Decision analysis for transplant candidates with primary myelofibrosis in the ruxolitinib era
Yosuke Okada,
Hideki Nakasone,
Shunto Kawamura,
Kosuke Takano,
Kazuki Yoshimura,
Masaharu Tamaki,
Akari Matsuoka,
Takuto Ishikawa,
Tomohiro Meno,
Yuhei Nakamura,
Masakatsu Kawamura,
Junko Takeshita,
Nozomu Yoshino,
Yukiko Misaki,
Machiko Kusuda,
Aki Tanihara,
Shun-ichi Kimura,
Shinichi Kako,
Yoshinobu Kanda
Affiliations
Yosuke Okada
Division of Hematology, Jichi Medical University Saitama Medical Center, Saitama
Hideki Nakasone
Division of Hematology, Jichi Medical University Saitama Medical Center, Saitama, Japan; Division of Emerging Medicine for Integrated Therapeutics (EMIT), Center for Molecular Medicine, Jichi Medical University, Shimotsuke
Shunto Kawamura
Division of Hematology, Jichi Medical University Saitama Medical Center, Saitama
Kosuke Takano
Division of Hematology, Jichi Medical University Saitama Medical Center, Saitama
Kazuki Yoshimura
Division of Hematology, Jichi Medical University Saitama Medical Center, Saitama
Masaharu Tamaki
Division of Hematology, Jichi Medical University Saitama Medical Center, Saitama
Akari Matsuoka
Division of Hematology, Jichi Medical University Saitama Medical Center, Saitama
Takuto Ishikawa
Division of Hematology, Jichi Medical University Saitama Medical Center, Saitama
Tomohiro Meno
Division of Hematology, Jichi Medical University Saitama Medical Center, Saitama
Yuhei Nakamura
Division of Hematology, Jichi Medical University Saitama Medical Center, Saitama
Masakatsu Kawamura
Division of Hematology, Jichi Medical University Saitama Medical Center, Saitama
Junko Takeshita
Division of Hematology, Jichi Medical University Saitama Medical Center, Saitama
Nozomu Yoshino
Division of Hematology, Jichi Medical University Saitama Medical Center, Saitama
Yukiko Misaki
Division of Hematology, Jichi Medical University Saitama Medical Center, Saitama
Machiko Kusuda
Division of Hematology, Jichi Medical University Saitama Medical Center, Saitama
Aki Tanihara
Division of Hematology, Jichi Medical University Saitama Medical Center, Saitama
Shun-ichi Kimura
Division of Hematology, Jichi Medical University Saitama Medical Center, Saitama
Shinichi Kako
Division of Hematology, Jichi Medical University Saitama Medical Center, Saitama
Yoshinobu Kanda
Division of Hematology, Jichi Medical University Saitama Medical Center, Saitama
The recent progress with ruxolitinib treatment might improve quality-of-life as well as overall survival in patients with primary myelofibrosis (PMF).

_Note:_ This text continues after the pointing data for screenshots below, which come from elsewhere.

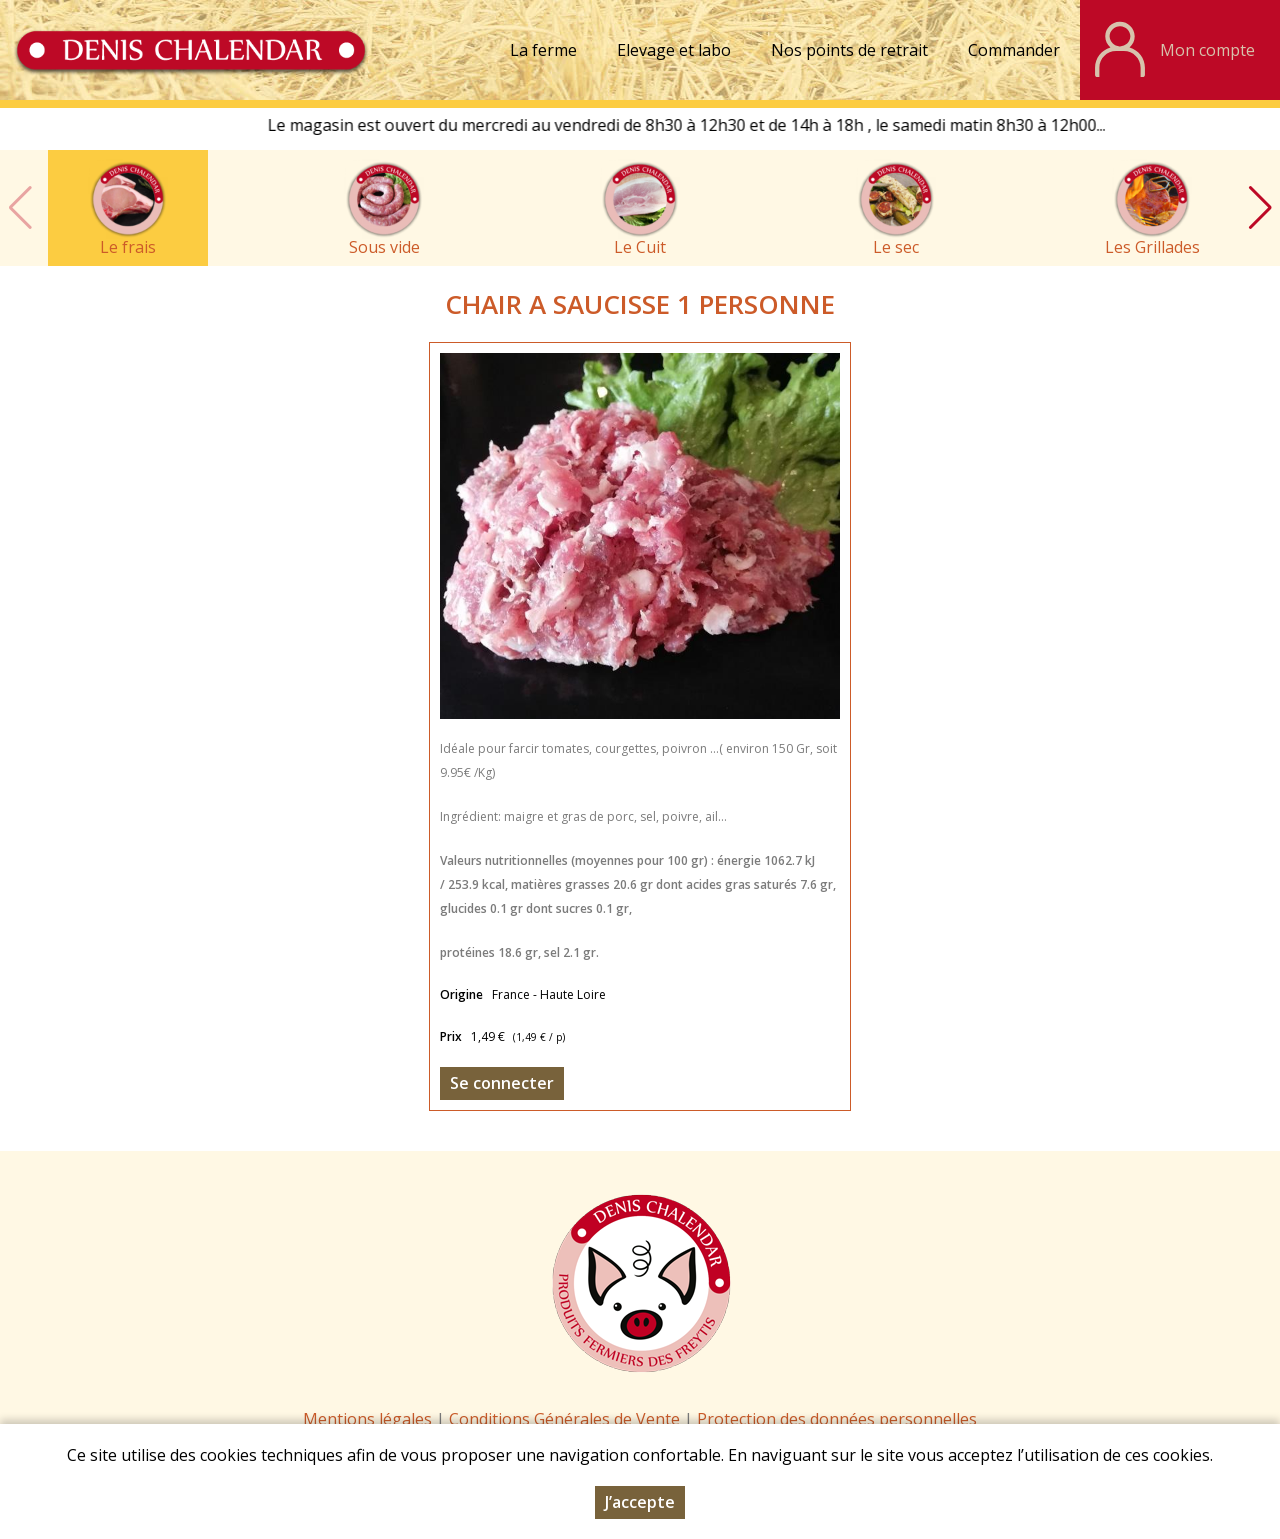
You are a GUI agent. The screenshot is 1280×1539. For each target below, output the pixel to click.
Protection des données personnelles (837, 1419)
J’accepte (640, 1502)
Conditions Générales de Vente (566, 1419)
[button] (1260, 208)
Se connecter (502, 1083)
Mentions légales (367, 1419)
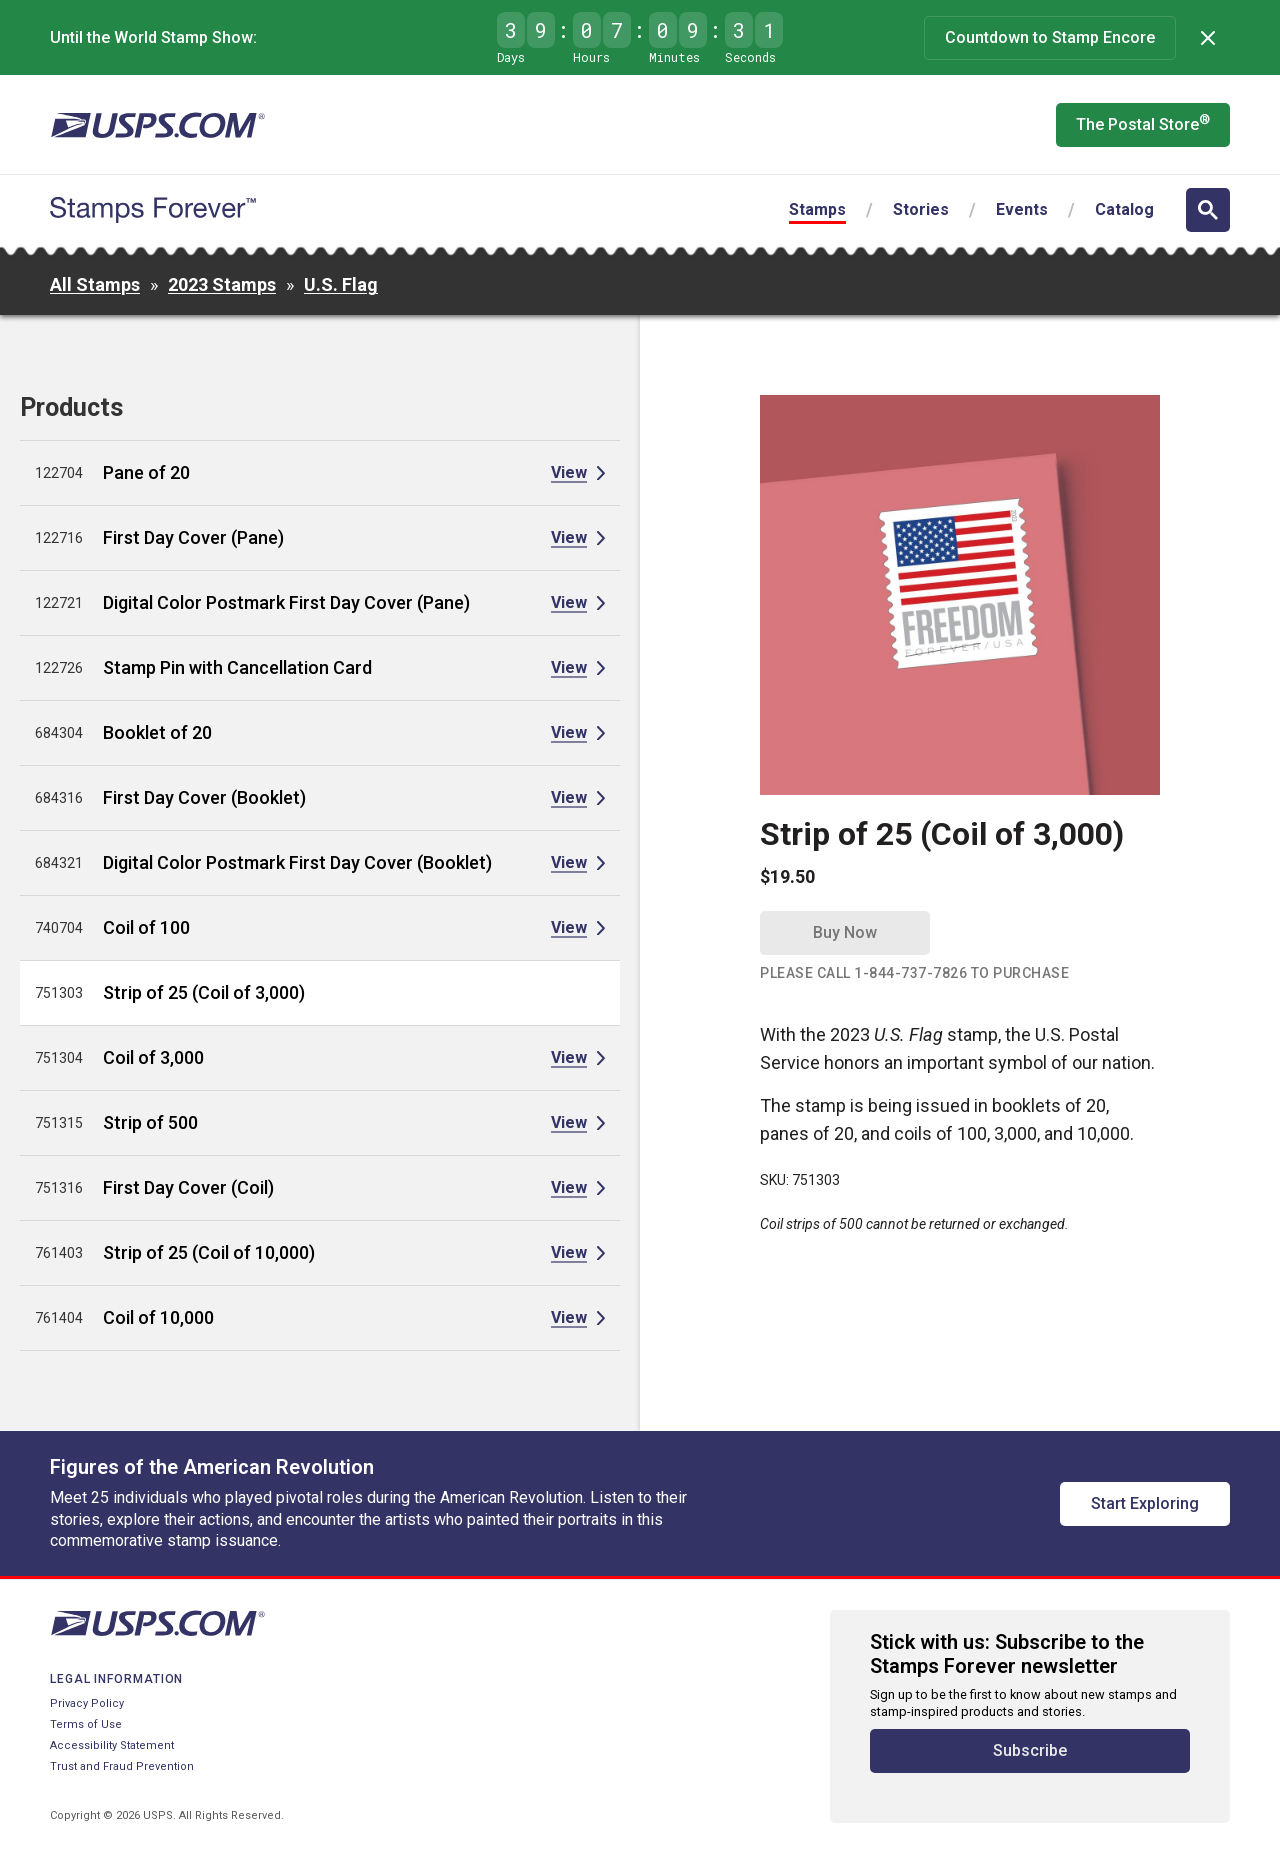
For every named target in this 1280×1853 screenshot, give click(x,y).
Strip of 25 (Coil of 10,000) (209, 1252)
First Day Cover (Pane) (193, 537)
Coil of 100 (146, 927)
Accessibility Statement (112, 1745)
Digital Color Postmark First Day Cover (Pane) (286, 602)
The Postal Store (1143, 123)
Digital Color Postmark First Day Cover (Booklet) (297, 862)
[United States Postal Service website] (157, 125)
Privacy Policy (87, 1703)
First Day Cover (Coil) (188, 1187)
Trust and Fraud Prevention (122, 1766)
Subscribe (1030, 1750)
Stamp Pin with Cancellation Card (237, 667)
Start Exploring (1145, 1503)
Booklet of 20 (157, 732)
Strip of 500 (150, 1122)
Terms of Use (86, 1724)
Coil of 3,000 (153, 1057)
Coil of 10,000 (158, 1317)
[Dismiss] (1208, 38)
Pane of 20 (146, 472)
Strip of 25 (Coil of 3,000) (204, 992)
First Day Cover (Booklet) (204, 797)
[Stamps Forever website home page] (153, 210)
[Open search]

Therefore, the optimal timing of allogeneic hematopoietic cell transplantation (HCT) remains to be elucidated in the ruxolitinib era. We constructed a Markov model to simulate the 5-year clinical course of transplant candidates with PMF, and compared outcomes between immediate HCT and delayed HCT after ruxolitinib failure. Since older age was associated with an increased risk of mortality, we analyzed patients aged < 60 and ≥ 60 separately in subgroup analyses. The expected life years was consistently longer in delayed HCT after ruxolitinib failure regardless of patient age. Regarding quality-adjusted life years (QALYs), a baseline analysis showed that immediate HCT was inferior to delayed HCT after ruxolitinib failure (2.19 versus 2.26). In patients aged < 60, immediate HCT was equivalent to delayed HCT after ruxolitinib failure (2.31 versus 2.31). On the other hand, in patients aged ≥ 60, immediate HCT was inferior to delayed HCT after ruxolitinib failure (1.98 versus 2.21). A one-way sensitivity analysis showed that the utility of being alive without chronic graft-versus-host disease after immediate HCT was the most influential parameter for QALYs, and that a value higher than 0.836 could reverse the superiority of delayed HCT after ruxolitinib failure. As a result, delayed HCT after ruxolitinib failure is expected to be superior to immediate HCT, especially in patients aged ≥ 60, and is also a promising strategy even in those aged < 60.